Riprendi il brano sulla fuga dalla realtà nella cultura occidentale e proseguilo a partire dall'ultima frase.

#### Brano di testo

ESTATE METAFISICA
Ritorno alla realtà
Non dobbiamo uscire dalla caverna di Platone, non ci siamo mai entrati. Ma la cultura del sogno e il mito dell’interiorità ci hanno separato dal mondo. Ricucire con una metafisica nuova, freccia rivolta verso l’indicibile
In forme diverse, la cultura occidentale ha corteggiato la fuga dalla realtà: o nella trascendenza o nella interiorità. Alla base di questa fuga, la motivazione è metafisica: il soggetto si è concepito come estraneo alla realtà e quindi la realtà è sempre potenzialmente avversa. La porta si è chiusa alle spalle e il mondo, conosciuto in modo imperfetto attraverso le ombre dei sensi, è diventato Altro da noi stessi: inconoscibile, minaccioso e limitante. Il sentimento dominante è la paura, e la condizione esistenziale è la difesa. Anche il neopositivismo è, di fatto, una fuga verso una dimensione neoplatonica dove i numeri della fisica sono l’Eden in cui scappare dalla quotidianità. Ma la metafisica non è per forza questo. Anzi.
Tuttavia, finora, la cultura del sogno (o delle ombre) è stata il filo rosso che – dalla caverna di Platone al demone di Cartesio, per giungere alla realtà virtuale e alle neuroscienze secondo cui il mondo in cui viviamo non è altro che allucinazione – ha trasformato l’uomo occidentale in un hikikomori ontologico, sempre chiuso all’interno di una cameretta tappezzata di rappresentazioni mentali e contenuti fenomenici. Venuta meno la promessa della trascendenza, l’uomo occidentale ha cercato la sua salvezza nel pozzo della mente. In proposito, lo storico Yuval Harari afferma che il mondo contemporaneo è prigioniero delle sue narrazioni. Ha ragione: soffriamo di una bulimia rappresentazionale che è l’esito tecnologicamente ipertrofico della separazione tra noi e il mondo. E, ancora una volta, si tratta di una metafisica e non della metafisica.

########
#### Dati registrati

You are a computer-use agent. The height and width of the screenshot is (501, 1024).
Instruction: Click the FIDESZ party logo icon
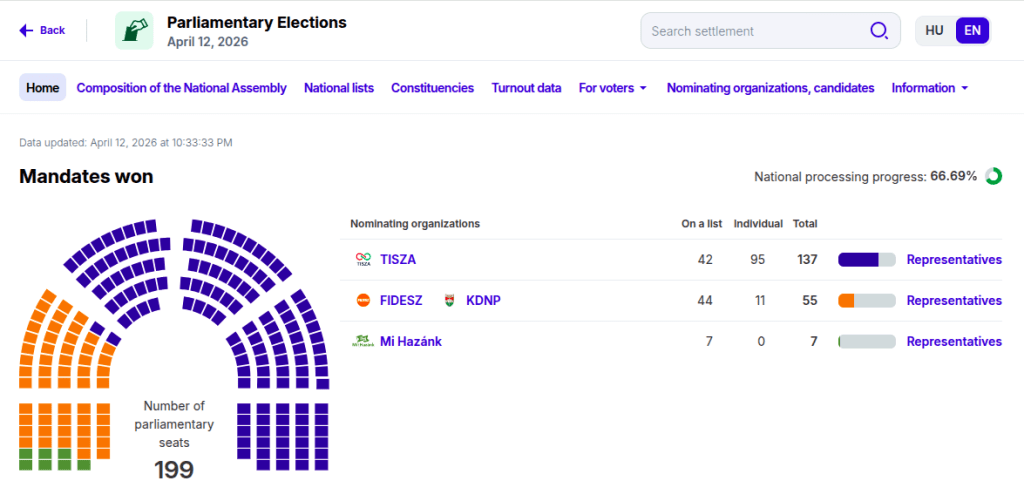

########

## Risultato dell'esercizio
In questo contesto, erroneamente, la metafisica diventa la co-scienza dell’Altro e quindi l’espressione di una forma o condizione originaria di cui crediamo di non far parte. La realtà, in quanto Altro, non ha più bisogno di noi. Metafisicamente, la dicotomia soggetto-oggetto non è che un passo all’indietro, ma di ampiezza infinita che ci estromette dal mondo: concetto mirabilmente illustrato da quella grande allegoria dell’esserci che è la piramide visiva dell’Alberti, solido coricato nel quale noi, in quanto punto, siamo privi di estensione, cioè di realtà. La separazione dal mondo, oltre che essere una reazione al sentimento della paura, è stata il grimaldello per cercare uno spazio per la nostra libertà dall’Altro. Noi siamo liberi se non siamo realtà; il prezzo di esistere è quindi diventato quello di non essere. Ma tutto ciò è l’esito di scelte metafisiche che, in quanto tali, hanno sempre una irriducibile componente di libertà.
Contro questo clima, la metafisica non deve essere concepita come una gabbia all’interno della quale ridurre l’esistenza a una serie di conseguenze necessarie, ma come quel punto, mai raggiunto del tutto perché sempre precedente all’esistente, dove tutto non è ancora dato e dove, quindi, è ancora da darsi. La metafisica non è il passo indietro dell’interiorità che ti chiude nella caverna, ma il passo che precede ogni determinazione e il luogo del venire a essere: viene prima del taglio tra possibile e necessario. La metafisica è il luogo della libertà, non psicologica (che è il libero arbitrio), ma dell’essere. E’ l’atto di tirare indietro l’arco, per creare quella tensione che non è ancora diretta ad alcunché. Non è la torta o le fette, ma il coltello che taglia.
Oggi è tempo di fare metafisica, non per recuperare le frecce ormai logore dei lanci del passato, ma per fare nostro il diritto a nascere come esistenti liberi. Si è solo se si è liberi, e la libertà è data dalla scelta a monte, non dalle variazioni a valle. Ognuno di noi deve vivere la sua libertà metafisica, altrimenti non è alcunché. La metafisica è come l’arco di Odisseo: solo chi sa tenderlo riscatta la sua identità fino in fondo.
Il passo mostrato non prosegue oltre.